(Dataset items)
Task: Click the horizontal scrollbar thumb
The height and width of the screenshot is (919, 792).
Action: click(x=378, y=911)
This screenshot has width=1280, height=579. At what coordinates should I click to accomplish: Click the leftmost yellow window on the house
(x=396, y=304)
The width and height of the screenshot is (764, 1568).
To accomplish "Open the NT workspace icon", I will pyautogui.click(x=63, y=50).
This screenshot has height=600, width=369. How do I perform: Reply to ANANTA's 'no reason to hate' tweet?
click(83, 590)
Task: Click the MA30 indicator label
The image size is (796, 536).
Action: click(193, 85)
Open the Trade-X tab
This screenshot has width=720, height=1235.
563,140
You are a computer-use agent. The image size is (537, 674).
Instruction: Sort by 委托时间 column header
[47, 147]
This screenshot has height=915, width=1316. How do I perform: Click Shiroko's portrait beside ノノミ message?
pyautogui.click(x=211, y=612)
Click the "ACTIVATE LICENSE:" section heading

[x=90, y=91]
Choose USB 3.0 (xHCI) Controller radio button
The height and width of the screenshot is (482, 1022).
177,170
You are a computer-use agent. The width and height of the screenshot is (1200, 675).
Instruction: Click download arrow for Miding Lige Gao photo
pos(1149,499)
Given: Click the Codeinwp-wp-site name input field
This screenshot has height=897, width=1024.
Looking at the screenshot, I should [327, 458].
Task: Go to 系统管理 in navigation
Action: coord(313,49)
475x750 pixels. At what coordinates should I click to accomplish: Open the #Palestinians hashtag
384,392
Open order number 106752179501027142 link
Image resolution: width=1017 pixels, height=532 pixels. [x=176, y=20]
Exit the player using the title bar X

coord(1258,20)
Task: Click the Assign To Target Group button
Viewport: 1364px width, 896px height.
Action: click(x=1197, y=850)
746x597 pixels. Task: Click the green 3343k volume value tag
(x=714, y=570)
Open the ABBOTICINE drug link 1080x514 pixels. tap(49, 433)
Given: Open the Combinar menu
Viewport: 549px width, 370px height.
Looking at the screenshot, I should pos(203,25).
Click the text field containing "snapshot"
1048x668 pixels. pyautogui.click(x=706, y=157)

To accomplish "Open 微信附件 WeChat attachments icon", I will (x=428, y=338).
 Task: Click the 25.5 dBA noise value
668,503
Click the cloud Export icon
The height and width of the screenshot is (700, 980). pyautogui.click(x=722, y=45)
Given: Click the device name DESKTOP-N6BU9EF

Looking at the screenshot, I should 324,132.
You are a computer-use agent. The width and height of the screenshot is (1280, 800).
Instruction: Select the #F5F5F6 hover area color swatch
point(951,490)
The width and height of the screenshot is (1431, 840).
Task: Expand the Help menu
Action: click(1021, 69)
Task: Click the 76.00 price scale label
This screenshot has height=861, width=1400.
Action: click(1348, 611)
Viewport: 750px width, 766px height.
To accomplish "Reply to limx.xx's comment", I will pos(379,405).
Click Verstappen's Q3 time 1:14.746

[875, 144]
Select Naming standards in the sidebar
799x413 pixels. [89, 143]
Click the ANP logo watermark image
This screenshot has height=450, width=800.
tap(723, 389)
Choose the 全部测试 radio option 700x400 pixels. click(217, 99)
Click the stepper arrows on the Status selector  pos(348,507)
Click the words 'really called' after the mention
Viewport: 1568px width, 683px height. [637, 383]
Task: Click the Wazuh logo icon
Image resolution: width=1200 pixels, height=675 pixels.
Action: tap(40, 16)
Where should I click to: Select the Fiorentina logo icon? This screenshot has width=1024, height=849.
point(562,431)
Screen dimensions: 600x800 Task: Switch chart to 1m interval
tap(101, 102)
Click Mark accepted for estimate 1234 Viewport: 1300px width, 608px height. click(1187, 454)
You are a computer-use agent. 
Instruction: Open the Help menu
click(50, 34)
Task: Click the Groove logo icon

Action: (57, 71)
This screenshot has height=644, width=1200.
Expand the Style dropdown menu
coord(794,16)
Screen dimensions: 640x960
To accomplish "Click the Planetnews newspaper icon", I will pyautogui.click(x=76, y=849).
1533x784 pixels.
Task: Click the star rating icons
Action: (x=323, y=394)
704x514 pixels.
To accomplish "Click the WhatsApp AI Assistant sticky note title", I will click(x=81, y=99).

WHAT TO PRODUCE -> Starting at the line that contains "Screen dimensions: 640x960", reproduce each line through the end of the records exactly, both ends included.

ANSWER SECTION ->
Screen dimensions: 640x960
To accomplish "Click the Planetnews newspaper icon", I will pyautogui.click(x=76, y=849).
1533x784 pixels.
Task: Click the star rating icons
Action: (x=323, y=394)
704x514 pixels.
To accomplish "Click the WhatsApp AI Assistant sticky note title", I will click(x=81, y=99).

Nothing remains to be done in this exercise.